Contemplo a José y a María de camino, con el Niño, y descubro el gran valor de la sencillez en el obrar. San José no necesitó grandes cosas, simplemente acató la voluntad de Dios y con gran sencillez hizo eso que se le pedía. La figura de san José en la historia sagrada se presenta con gran sencillez, casi como un desconocido. Su vida de Nazaret transcurre de manera normal, corriente. También con sencillez acepta a María, a pesar de estar esperando un hijo que no era de él. José vivió con sencillez su cotidianidad. Con sencillez muere, inadvertido, y con sencillez se hace presente en la vida de la Iglesia, caminando con ella, pero procurando que los protagonistas siempre sean Jesús y María. Con sencillez debemos seguir caminando nosotros en medio de esta tormenta, confiando siempre en el Señor, en María su madre y en José, nuestro padre y protector.

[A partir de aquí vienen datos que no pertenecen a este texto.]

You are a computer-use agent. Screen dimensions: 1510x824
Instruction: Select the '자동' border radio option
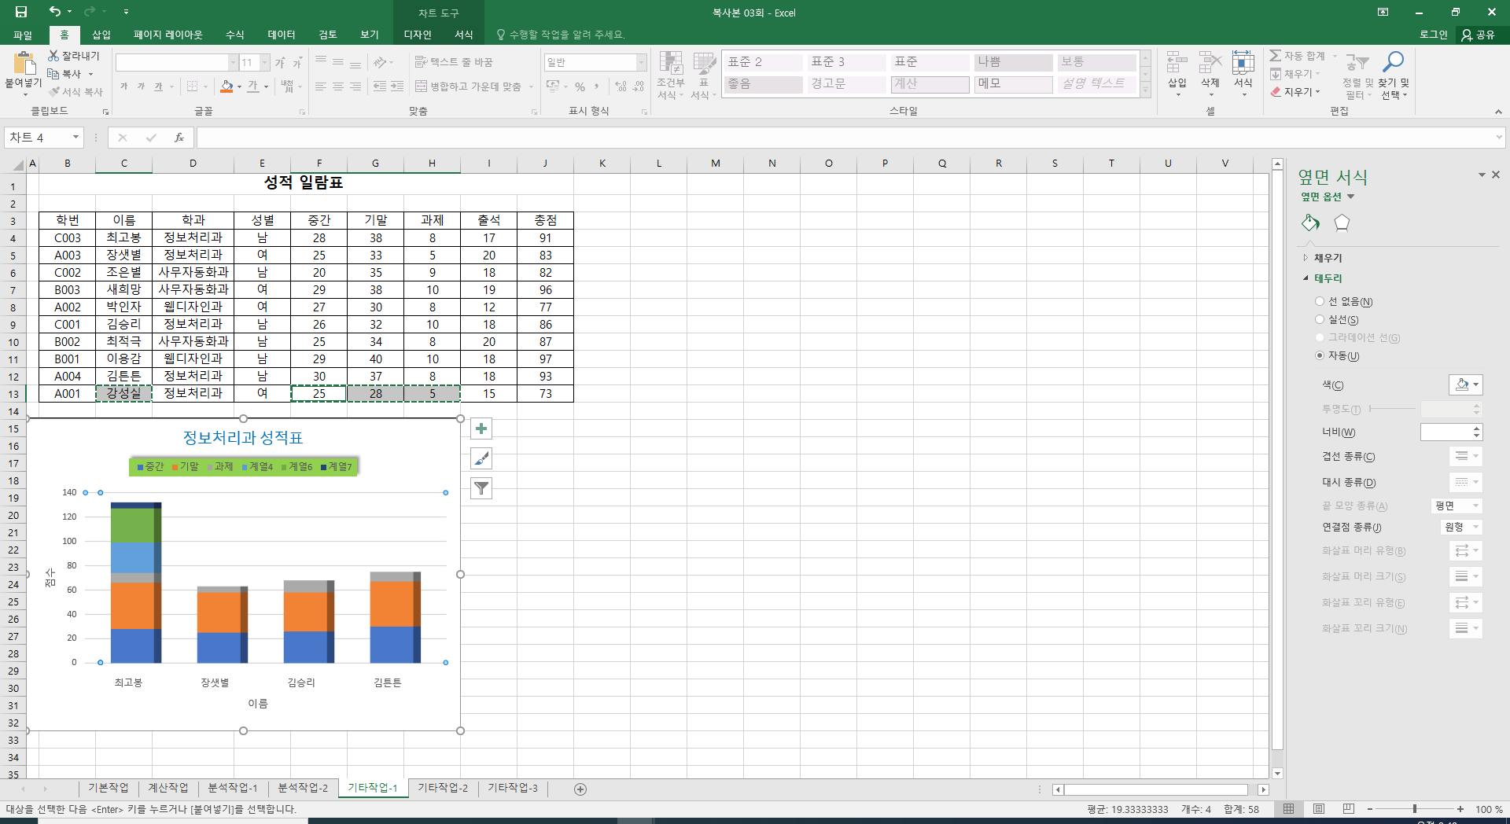pyautogui.click(x=1320, y=356)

José se dedicó a proteger a la Sagrada Familia, familia que ahora somos nosotros. Por eso confiemos serenamente en lo que Dios nos va permitiendo vivir, conservando la esperanza y la certeza de que no vamos solos, sino que san José viene a nuestro lado, y con él, por supuesto, Jesús y María.
Es el momento de poner en práctica lo que creemos y de vivir el día a día como el Señor nos lo vaya presentando. Pidamos siempre a san José que nos ayude “a cumplir la misión que cada día el Señor nos encomiende, con la misma docilidad con la que siempre estuvo abierto para acatar su voluntad. Que el amor impregne las acciones que realicemos y adoremos inenterrumpidamente a la Santísima Trinidad que nos habita”, como le rezamos a san José cada día, en la oración de la comunidad.
Confiemos en Dios, que nos llevará a puerto seguro y nos dará los medios para seguir dando la vida por los demás.